6-8 QD's or slings, stoppers and cams to .75 camalot for the first 3 pitches, full rack to #3 camalot if topping out.


LeeAB Brinckerhoff
  5.11c X
LeeAB Brinckerhoff   ABQ, NM  
  5.11c X
I guess there are two ways to view it, there is the story of Scott Frye? hanging at the belay cowering while Shipoopi broke a knob off and started to barn door on the 3rd pitch before the horizontal. The other side is that I know someone, who while they probably did not belong on the route broke an ankle taking a 60+ footer for a second time, on the second pitch I think. Mar 4, 2009
john strand
southern colo
john strand   southern colo
I believe the f'a was '81 NOT '87 Sep 29, 2010
Andrew McLean
Eldoorado Springs, CO
Andrew McLean   Eldoorado Springs, CO
Cool short film of a recent onsight:

vimeo.com/14878084 Nov 10, 2010
LeeAB Brinckerhoff
  5.11c X
LeeAB Brinckerhoff   ABQ, NM  
  5.11c X
I like the belay anchor on top... Nov 10, 2010
Adam Brink
on the road
Adam Brink   on the road
What is the aspect of the climb? Does it get sun or shade in the summer? Would it be doable in July or too hot? Feb 16, 2011
J. Albers
J. Albers   Colorado
Medlicott more less faces west; thus you get shade in the morning hours. If you cruise it early, then summer is probably fine. Otherwise, the best time of year is fall when the temps cool down a bit.
EDIT: Adam, you should also keep in mind that the mosquitoes can be brutal up in Tuolumne until the snow melts and things dry out a bit (usually by late July to early August depending on the snow year). Feb 16, 2011
LeeAB Brinckerhoff
  5.11c X
LeeAB Brinckerhoff   ABQ, NM  
  5.11c X
One thing is for sure, it will be less crowded than the gash. Wear long-sleeves and pants to combat the mosquitos. DEET is always effective too, if you are into that, in my experience the herbal stuff is worthless. Once you are on the walls the mosquitos leave you alone for the most part.

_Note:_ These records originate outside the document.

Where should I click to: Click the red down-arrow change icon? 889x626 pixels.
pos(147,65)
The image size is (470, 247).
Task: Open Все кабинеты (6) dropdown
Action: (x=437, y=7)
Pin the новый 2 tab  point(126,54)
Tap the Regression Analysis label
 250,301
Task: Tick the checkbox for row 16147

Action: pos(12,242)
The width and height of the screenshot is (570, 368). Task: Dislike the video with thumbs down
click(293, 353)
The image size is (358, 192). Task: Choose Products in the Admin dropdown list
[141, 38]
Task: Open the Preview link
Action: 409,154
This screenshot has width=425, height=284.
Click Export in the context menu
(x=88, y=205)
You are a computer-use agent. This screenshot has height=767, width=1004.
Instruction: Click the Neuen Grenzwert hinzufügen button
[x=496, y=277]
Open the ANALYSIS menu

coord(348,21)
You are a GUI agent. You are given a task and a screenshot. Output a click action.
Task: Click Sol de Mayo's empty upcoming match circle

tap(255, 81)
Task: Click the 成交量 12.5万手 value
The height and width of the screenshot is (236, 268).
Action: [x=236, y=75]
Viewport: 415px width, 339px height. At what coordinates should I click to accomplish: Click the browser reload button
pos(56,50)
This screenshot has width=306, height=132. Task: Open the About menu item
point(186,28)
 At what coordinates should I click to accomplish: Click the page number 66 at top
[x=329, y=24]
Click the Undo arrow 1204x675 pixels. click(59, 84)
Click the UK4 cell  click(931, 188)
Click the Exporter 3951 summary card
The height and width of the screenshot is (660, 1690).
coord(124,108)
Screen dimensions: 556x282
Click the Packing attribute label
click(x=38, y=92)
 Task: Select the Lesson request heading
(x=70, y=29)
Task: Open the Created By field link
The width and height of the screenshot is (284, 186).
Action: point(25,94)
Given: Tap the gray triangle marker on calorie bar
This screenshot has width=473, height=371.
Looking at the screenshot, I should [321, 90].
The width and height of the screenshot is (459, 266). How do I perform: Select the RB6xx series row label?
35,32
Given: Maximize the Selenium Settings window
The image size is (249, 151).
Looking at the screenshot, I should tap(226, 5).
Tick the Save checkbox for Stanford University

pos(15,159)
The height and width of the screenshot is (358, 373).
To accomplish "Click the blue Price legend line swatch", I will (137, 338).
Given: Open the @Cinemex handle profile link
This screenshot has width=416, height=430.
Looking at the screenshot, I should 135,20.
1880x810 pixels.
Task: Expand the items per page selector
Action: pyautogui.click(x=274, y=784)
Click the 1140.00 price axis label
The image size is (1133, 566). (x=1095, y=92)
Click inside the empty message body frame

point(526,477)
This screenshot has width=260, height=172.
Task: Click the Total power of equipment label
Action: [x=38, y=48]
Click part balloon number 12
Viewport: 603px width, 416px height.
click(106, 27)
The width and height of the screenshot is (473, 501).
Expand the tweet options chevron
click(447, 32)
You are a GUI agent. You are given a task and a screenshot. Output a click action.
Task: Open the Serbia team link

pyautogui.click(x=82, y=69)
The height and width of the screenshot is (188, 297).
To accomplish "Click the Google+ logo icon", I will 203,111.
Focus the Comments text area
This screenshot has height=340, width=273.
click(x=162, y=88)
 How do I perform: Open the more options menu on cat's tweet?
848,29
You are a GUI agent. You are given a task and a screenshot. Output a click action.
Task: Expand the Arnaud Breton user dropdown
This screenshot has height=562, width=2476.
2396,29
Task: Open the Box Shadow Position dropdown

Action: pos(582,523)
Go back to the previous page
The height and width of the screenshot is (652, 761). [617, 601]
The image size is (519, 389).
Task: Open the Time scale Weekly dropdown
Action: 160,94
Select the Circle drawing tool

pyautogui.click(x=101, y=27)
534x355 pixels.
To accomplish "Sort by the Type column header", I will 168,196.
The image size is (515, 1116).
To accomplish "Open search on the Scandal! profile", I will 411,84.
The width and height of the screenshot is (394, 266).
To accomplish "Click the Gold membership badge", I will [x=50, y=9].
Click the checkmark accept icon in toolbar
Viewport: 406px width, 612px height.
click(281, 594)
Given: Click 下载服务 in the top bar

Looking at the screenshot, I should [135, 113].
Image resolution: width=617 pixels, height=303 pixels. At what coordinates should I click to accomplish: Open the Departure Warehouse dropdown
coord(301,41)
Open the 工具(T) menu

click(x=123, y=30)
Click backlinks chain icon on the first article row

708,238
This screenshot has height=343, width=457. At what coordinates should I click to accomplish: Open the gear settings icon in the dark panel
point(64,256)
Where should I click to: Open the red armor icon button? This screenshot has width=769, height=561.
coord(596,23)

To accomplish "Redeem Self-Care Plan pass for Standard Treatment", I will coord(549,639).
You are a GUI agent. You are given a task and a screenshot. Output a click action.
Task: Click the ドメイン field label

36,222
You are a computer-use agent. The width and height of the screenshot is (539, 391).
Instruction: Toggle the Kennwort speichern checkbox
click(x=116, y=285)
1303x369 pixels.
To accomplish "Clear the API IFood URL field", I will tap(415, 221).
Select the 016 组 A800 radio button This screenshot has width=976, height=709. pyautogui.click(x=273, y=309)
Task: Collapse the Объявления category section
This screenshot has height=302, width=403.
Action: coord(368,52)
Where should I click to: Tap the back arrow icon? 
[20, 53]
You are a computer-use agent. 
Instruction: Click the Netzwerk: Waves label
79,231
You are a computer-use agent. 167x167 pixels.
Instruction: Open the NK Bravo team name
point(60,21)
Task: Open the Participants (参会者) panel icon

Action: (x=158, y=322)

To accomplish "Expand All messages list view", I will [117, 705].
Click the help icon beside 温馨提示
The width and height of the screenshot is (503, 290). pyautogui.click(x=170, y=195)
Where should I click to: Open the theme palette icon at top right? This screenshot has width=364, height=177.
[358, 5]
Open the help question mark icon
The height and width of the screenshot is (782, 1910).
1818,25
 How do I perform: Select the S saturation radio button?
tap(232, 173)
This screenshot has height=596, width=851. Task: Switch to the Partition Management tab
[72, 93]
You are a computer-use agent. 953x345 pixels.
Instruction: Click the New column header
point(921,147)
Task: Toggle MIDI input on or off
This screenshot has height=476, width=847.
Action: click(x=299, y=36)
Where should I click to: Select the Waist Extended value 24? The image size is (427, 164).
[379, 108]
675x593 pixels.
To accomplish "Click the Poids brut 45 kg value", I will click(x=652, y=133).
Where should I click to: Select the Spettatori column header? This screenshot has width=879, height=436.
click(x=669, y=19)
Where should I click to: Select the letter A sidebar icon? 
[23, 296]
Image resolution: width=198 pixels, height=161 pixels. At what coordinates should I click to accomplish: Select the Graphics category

If it is really too hot in Tuolumne you can always head to Mt. Conness, Speed of Life, Third Pillar of Dana, etc. Mar 2, 2012
Jon Clark
Philadelphia, PA
Jon Clark   Philadelphia, PA
I have to disagree with one point in Lee's otherwise excellent description. I strongly not recommend rapping after climbing the first three pitches. The final pitch is part of the experience. The climbing is not trivial, nor is it easy. If you rap after pitch three you'll rob yourself of a full ascent. The summitt is pretty cool BTW. Sep 10, 2013
if you rap after pitch 3, it doesn't count Dec 26, 2015
Job van Hemert
Job van Hemert   Hilversum
Totally agree with John Clark. Definetely top out! The dirty crack is not much fun, but protects very well, bomber Gear and is actually fun in a way, type 2. And the 5th pitch is cool, traverse right indeed, to get over the little bulge and then just wander trough the sea of (huge!) knobs, with one or two tie-offs and a cam. The summit is Totally worth it with a beautiful lake on top!

Summer is fine! Just before the sun hits the wall around 12.30.

Not much musquitos in june at Medlicott dome at all!

First pitch is sort of scary, but easy and halfway to the first bolt is a bomber knob tie-off! Second pitch is brilliant, runout but not very dangerous unless you hit your belayer. Third pitch is most dangerous i think, reaching the second bolt is very runout (like 15 meter?), but no reason to fall there. 4th is safe, 5th runout ofcourse but no problem.

Totally go for it if you have few grades margin..! Or be very bold i guess.

One tip I think might make a difference in case of a fall: in the 2nd and 3rd pitch give the belayer a long leash to the first bolt, right above the anchor, and a back-up leash to the belay so he or she can give you a soft catch in case...

Dont forget to read the first ascent story!